In any case however, with 10K of RAM it is very challenging to use EXI with default options. Maybe only some trivial messages would fit in that RAM when in schema-less mode. My advice is to use schema-informed mode and if possible eliminate the need for BuiltIn Grammars.
Also strict=true (in case of schema-informed mode) and setting valuePartitionCapacity=0 can reduce significantly memory usage. Other optimizations are also possible - reduce the size of some types etc.
I hope that helps!
Rumen
If you would like to refer to this comment somewhere else in this project, copy and paste the following link:
The default mode is a combination of schema-informed and schema-less mode, which seems to be working well at the moment. I have a question regarding the schema-informed mode. How can I use it when no schema information is available for the input files? Also, I reduced the DEFAULT_GRAMMAR_TABLE constant from 300 to 100 in the file initSchemaInstance.c. If I am dealing with a maximum file size of 4K, how much further can I reduce this value? And what other constants can I reduce?
Wahab
If you would like to refer to this comment somewhere else in this project, copy and paste the following link:
There is nothing you could do if the input files are encoded without schema information. There is a possibility to encode only certain types more efficiently even if there is no XML schema describing the document. This is controlled by schemaId option but again by the encoder - the decoder must follow the rules set by the encoder.

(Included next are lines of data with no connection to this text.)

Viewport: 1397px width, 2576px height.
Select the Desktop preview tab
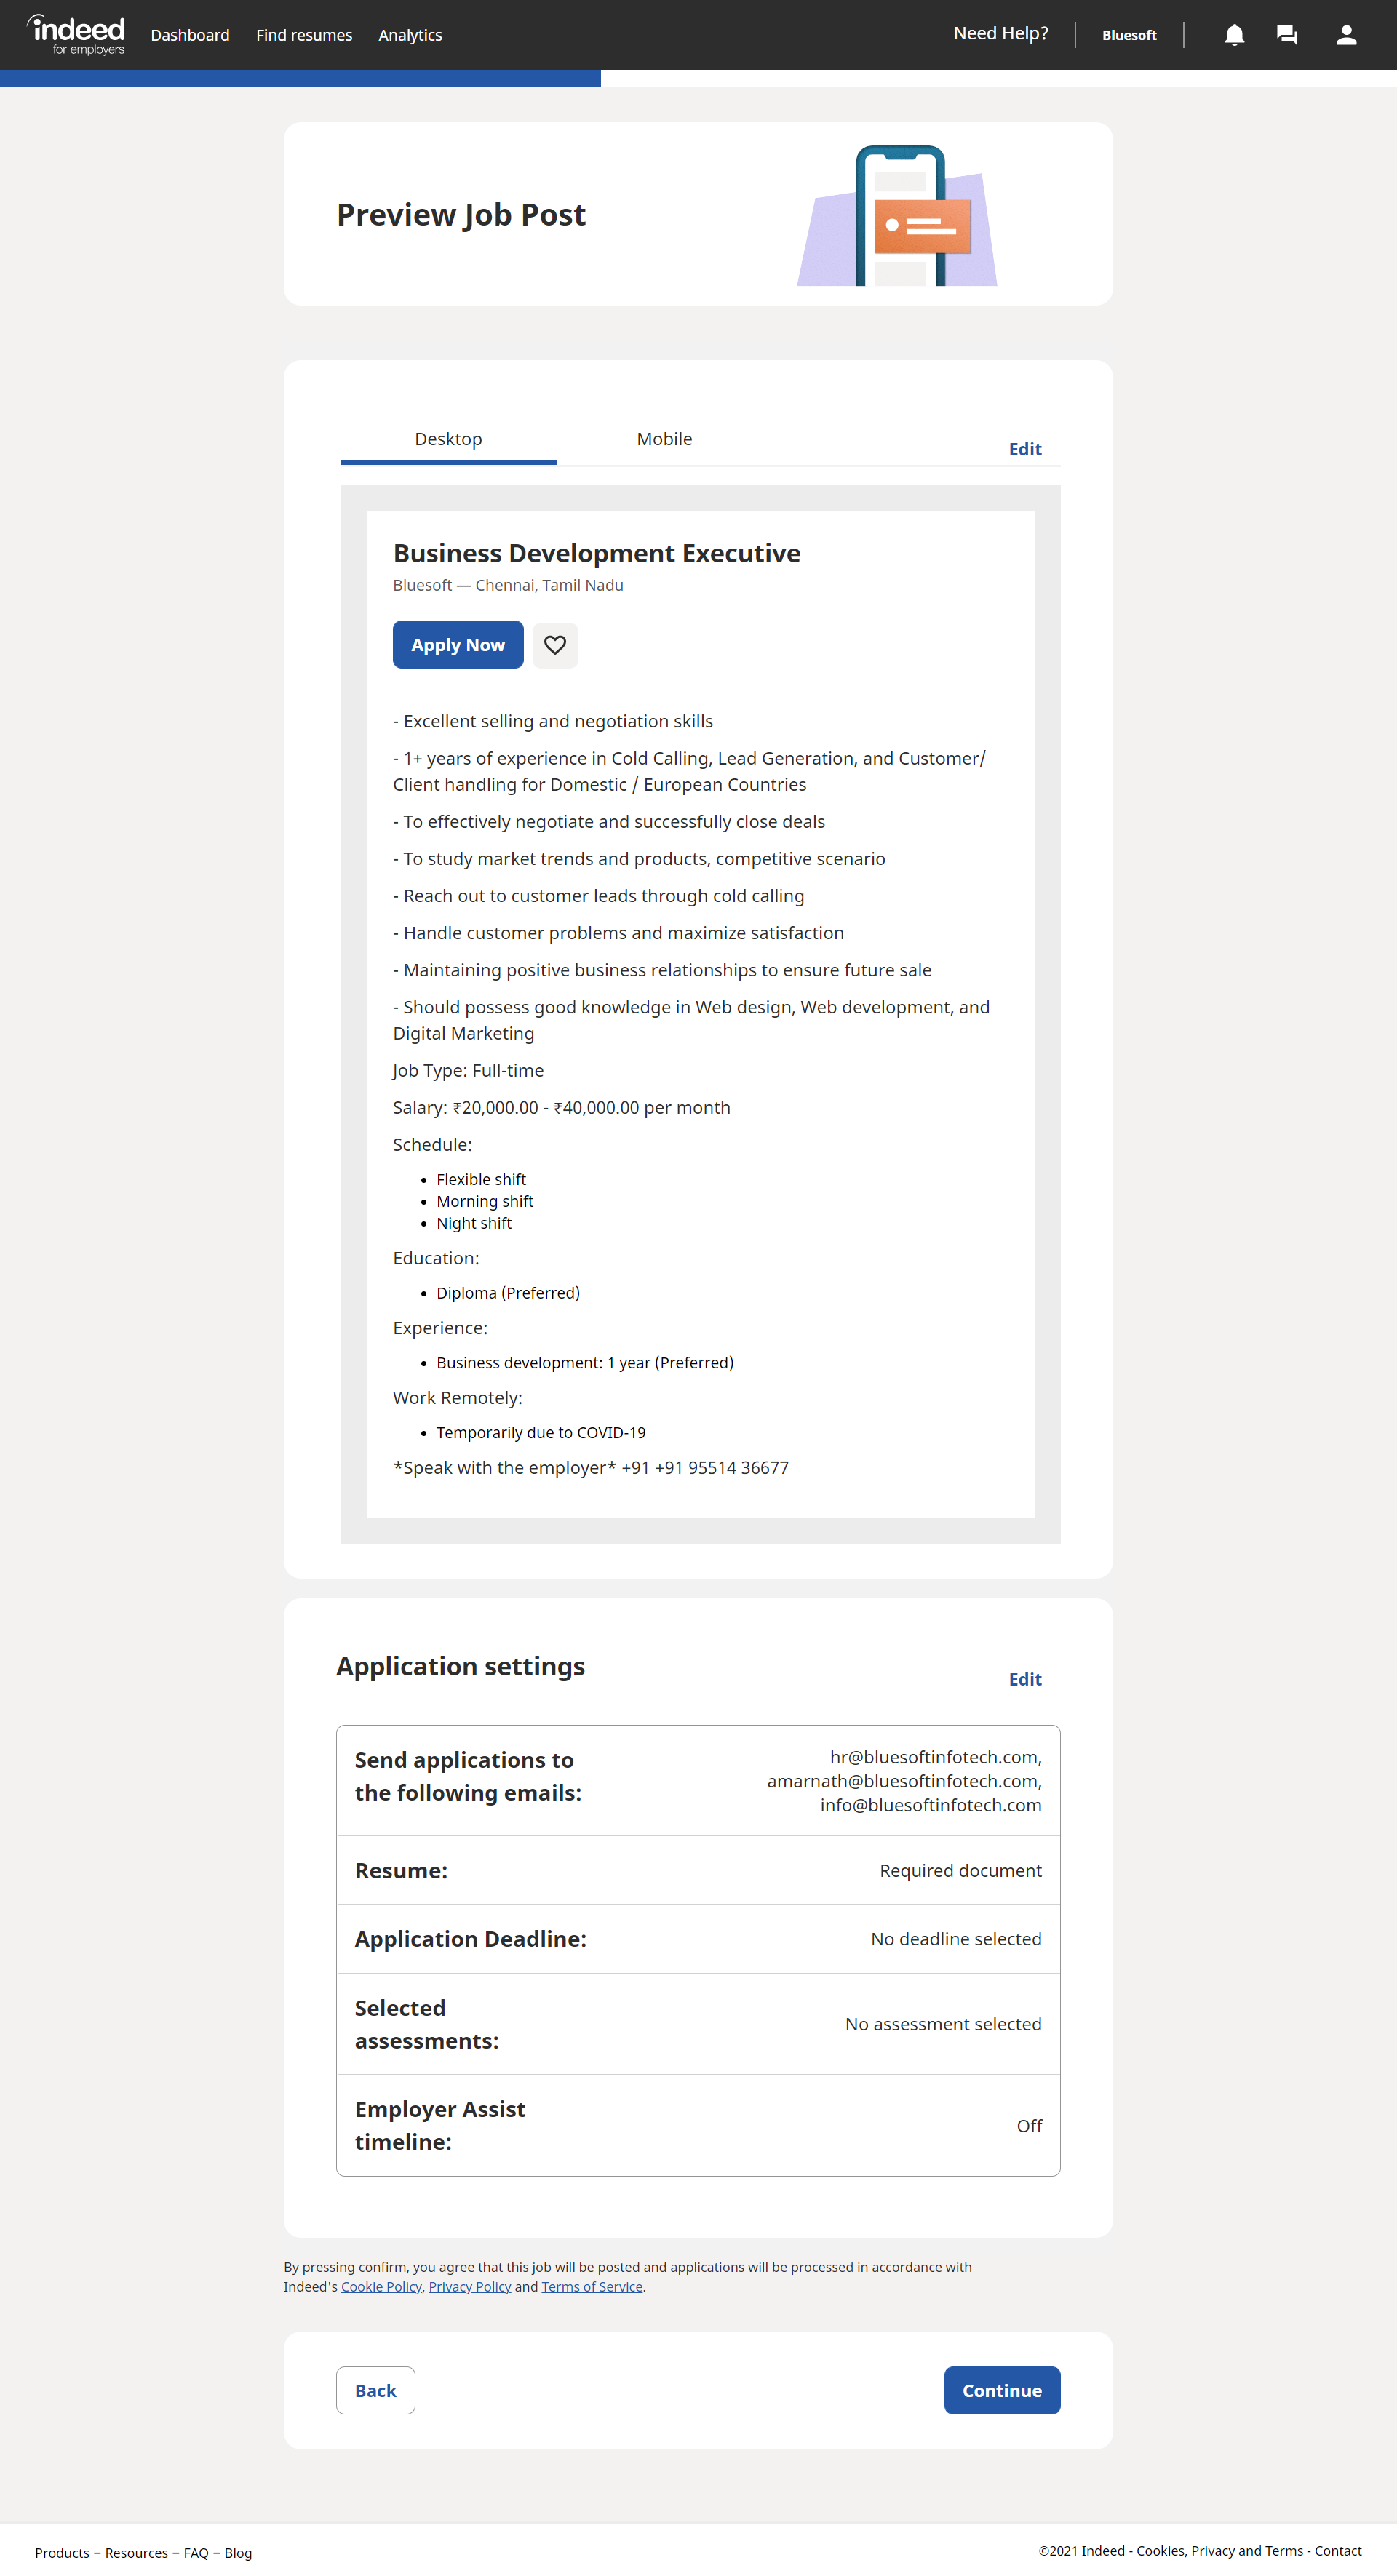[448, 439]
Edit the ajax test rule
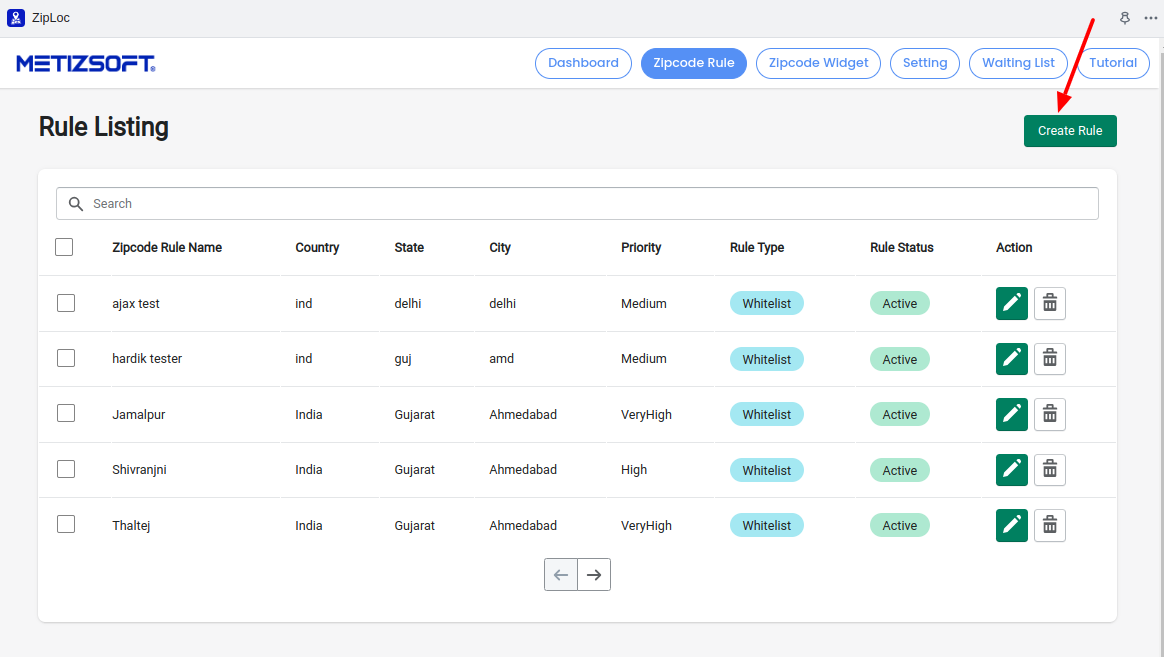The height and width of the screenshot is (657, 1164). (1011, 303)
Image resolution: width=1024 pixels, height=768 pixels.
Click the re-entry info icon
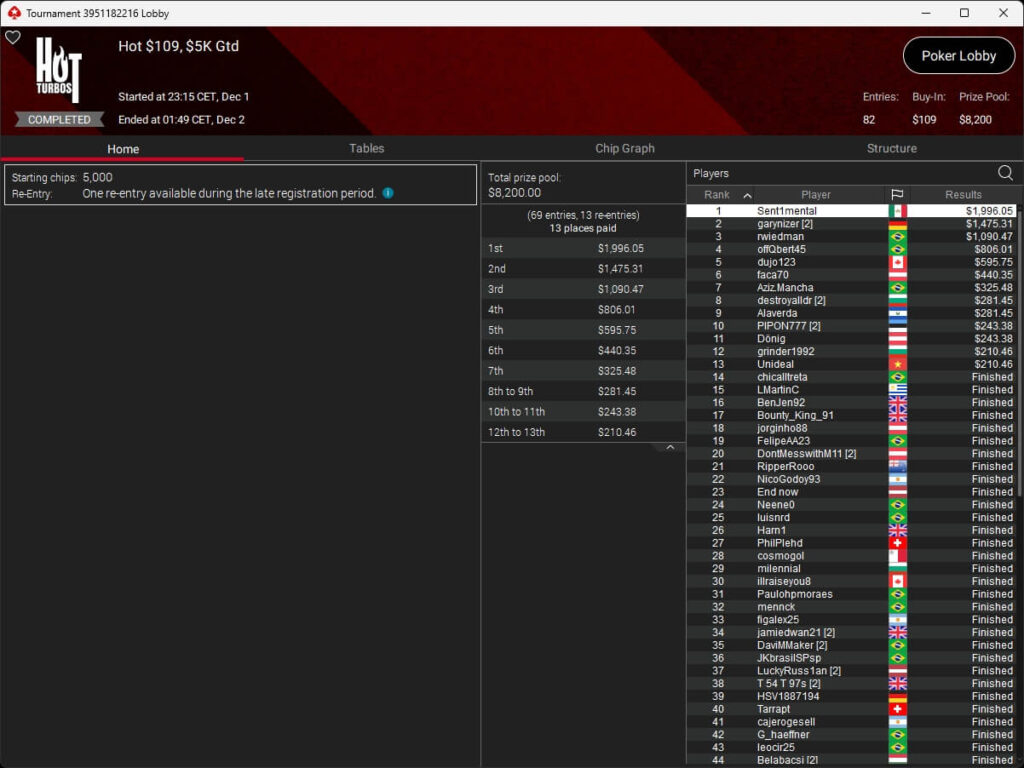click(388, 193)
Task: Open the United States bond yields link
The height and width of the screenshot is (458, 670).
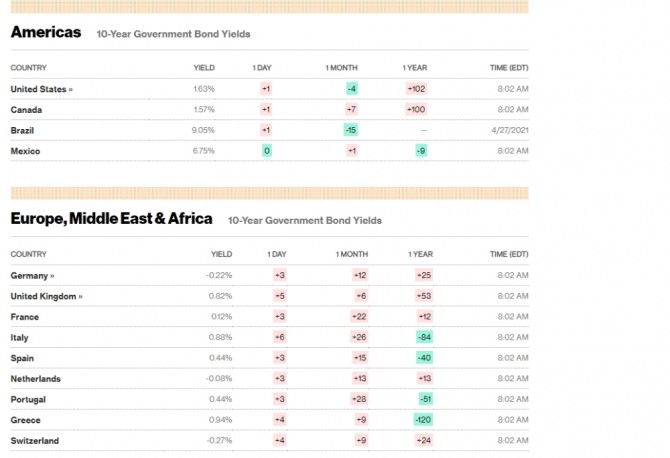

As for DEFAULT_GRAMMAR_TABLE this should be fixed if you use the right build configuration for resource constraned devices. I am not sure how do you build your code but if you use:
make TARGET=contiki all
DEFAULT_GRAMMAR_TABLE should be already set to 40. There are other config optimizations done in build/gcc/contiki/exipConfig.h
Compiler settings are in build-params.mk
Regards,
Rumen
If you would like to refer to this comment somewhere else in this project, copy and paste the following link:
Hi Rumen,
Can you help me a little in understanding the difference between a grammar rule and production. I have set the size of DEFAULT_GRAMMAR_TABLE to 100. Each time a new element is encountered a new rule should be added to the grammar table. Have I understood that correctly? But the production array of one particular rule keeps incrementing with each new element. While the production arrays of other rules stay untouched. Shouldn't the new production be added to the newly created grammar rule for the new element?
Regards,
Wahab
If you would like to refer to this comment somewhere else in this project, copy and paste the following link:
I was looking for some documentation that explains the exip terminology for grammar rule and production. Please have a look at this page from exip developers documentation: http://exip.sourceforge.net/doxygen/grammars.html
It shows how exip stores the grammar information and what is the meaning of grammar rule and grammar production according to exip documentation and code comments.
DEFAULT_GRAMMAR_TABLE is setting the capacity of the dynamic array which holds all grammars (each grammar itself contains grammar rules and productions). Then yes, each time a new element is encountered in the EXI stream a new GRAMMAR should be added to the grammar table. The new grammar on the other hand consists of grammar rules and productions.
The new element appears in some context i.e., it is inserted while some grammar is in effect during the processing. For the current grammar, the occurrence of the new element often results (depending on the type of grammar) in addition of new production to the current grammar rule of the current grammar.
Please note that in Computer science literature and even in the EXI spec, the terms grammar rule and grammar production are used interchangeably. In exip, the grammar rule is used as a container for grammar productions - I know, it is confusing but this terminology was adopted long back in the project beginning and it is a bit late to change now.
I hope this brings some clarity on the issue!
Regards,
Rumen
If you would like to refer to this comment somewhere else in this project, copy and paste the following link:
I have understood the concept very clearly now. So the sub-elements of an element get added to the element's grammar rule's production list represented by GR_START_TAG_CONTENT. So here's my dilemma, some elements have upto 50 sub-elements while some elements have none. So if I assign a large value to DEFAULT_PROD_ARRAY_DIM, I'd avoid fragmentation and excessive calls to EXIP_REALLOC, but I'll end up wasting a lot of memory. And if I keep this constant very small, 1 for instance, then I'll waste no memory, but I'll end up with a lot of memory fragmentation.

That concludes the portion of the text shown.